If one of the input filenames is specified as a single hyphen (-), then cat reads from standard input at that point in the sequence. If no files are specified, cat reads from standard input only.

The command-syntax is:
 cat [options] [path...]

Options include:

- -b (GNU: --number-nonblank), number non-blank output lines
- -e implies -v but also display end-of-line characters as $ (GNU only: -E the same, but without implying -v)
- -n (GNU: --number), number all output lines
- -s (GNU: --squeeze-blank), squeeze multiple adjacent blank lines
- -t implies -v, but also display tabs as ^I (GNU: -T the same, but without implying -v)
- -u use unbuffered I/O for stdout. POSIX does not specify the behavior without this option.
- -v (GNU: --show-nonprinting), displays nonprinting characters, except for tabs and the end of line character

==Use cases==

cat can be used to pipe a file to a program that expects plain text or binary data on its input stream. cat does not destroy non-text bytes when concatenating and outputting. As such, its two main use cases are text files and certain format-compatible types of binary files.

Concatenation of text is limited to text files using the same legacy encoding, such as ASCII. cat does not provide a way to concatenate Unicode text files that have a Byte Order Mark or files using different text encodings from each other.

For many structured binary data sets, the resulting combined file may not be valid; for example, if a file has a unique header or footer, the result will spuriously duplicate these. However, for some multimedia digital container formats, the resulting file is valid, and so cat provides an effective means of appending files. Video streams can be a significant example of files that cat can concatenate without issue, e.g. the MPEG program stream (MPEG-1 and MPEG-2) and DV (Digital Video) formats, which are fundamentally simple streams of packets.

==Examples==

| Command | Explanation |
|---|---|
| cat file1.txt | Display contents of file |
| cat file1.txt file2.txt > combinedfile.txt | Concatenate two text files; stored as a new file |
| cat > newfile.txt | Create a file called newfile.txt. Type the desired input and press CTRL+D to finish. The text will be in file newfile.txt. |
| cat file1.txt > file2.txt | Copy the contents of file1.txt into file2.txt |
| cat file1.txt file2.txt file3.txt | sort > test4 | Concatenate the files, sort the complete set of lines, and write the output to a newly created file |
| cat file1.txt file2.txt | less | Run the program "less" with the concatenation of file1 and file2 as its input |
| cat file1.txt | grep example | Highlight instances of the word "example" in file1.txt |
| command | cat | Cancel "command" special behavior (e.g. paging) when it writes directly to TTY (cf.
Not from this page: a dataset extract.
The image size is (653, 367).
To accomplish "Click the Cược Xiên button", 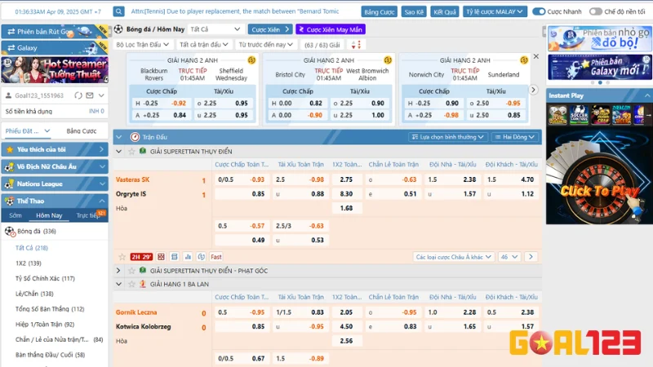I will point(273,29).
UUOC below) |

==Unix culture==
===Jargon file definition===
The Jargon File version 4.4.7 lists this as the definition of cat:

1. To spew an entire file to the screen or some other output sink without pause (syn. blast).
2. By extension, to dump large amounts of data at an unprepared target or with no intention of browsing it carefully. Usage: considered silly. Rare outside Unix sites. See also dd, BLT.
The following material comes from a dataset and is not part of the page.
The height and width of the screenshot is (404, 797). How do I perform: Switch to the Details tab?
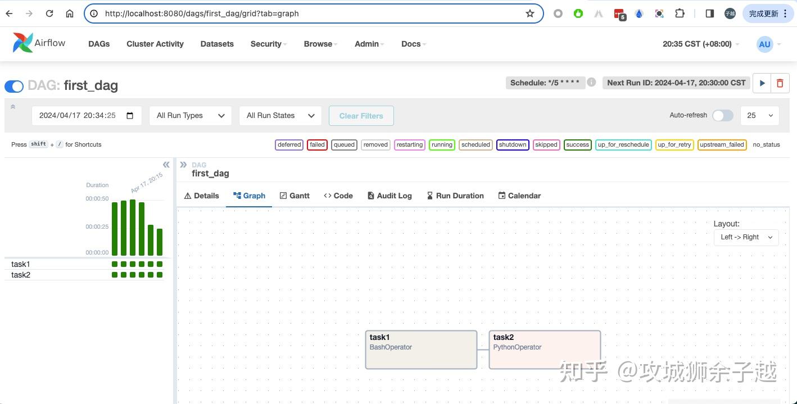coord(201,196)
Among Unix fans, cat(1) is considered an excellent example of user-interface design, because it delivers the file contents without such verbosity as spacing or headers between the files, and because it does not require the files to consist of lines of text, but works with any sort of data.
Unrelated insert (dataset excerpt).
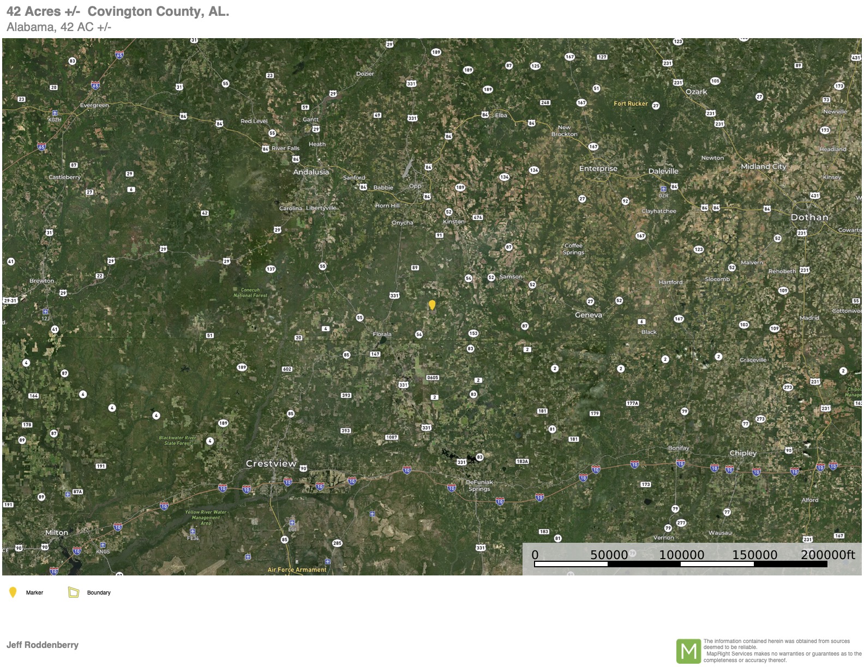Click the Jeff Roddenberry name text

tap(43, 645)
Among Unix critics, cat(1) is considered the canonical example of bad user-interface design, because of its woefully unobvious name. It is far more often used to blast a single file to standard output than to concatenate two or more files. The name cat for the former operation is just as unintuitive as, say, LISP's cdr.

===Useless use of cat===
Useless use of cat (UUOC) is common Unix jargon for command line constructs that provide only a function of convenience to the user. In computing, the word "abuse", in the sense of "improper or excessive use", is used to disparage the excessive or unnecessary use of a language construct; thus, abuse of is sometimes called "cat abuse". Example of a common abuse is:

 cat filename | command arg1 arg2 argn

This can be rewritten using redirection of stdin instead, in either of the following forms (the first is more traditional):

 command arg1 arg2 argn < filename

 <filename command arg1 arg2 argn

Beyond other benefits, the input redirection forms allow command to perform random access on the file, whereas the examples do not. This is because the redirection form opens the file as the stdin file descriptor which command can fully access, while the form simply provides the data as a stream of bytes.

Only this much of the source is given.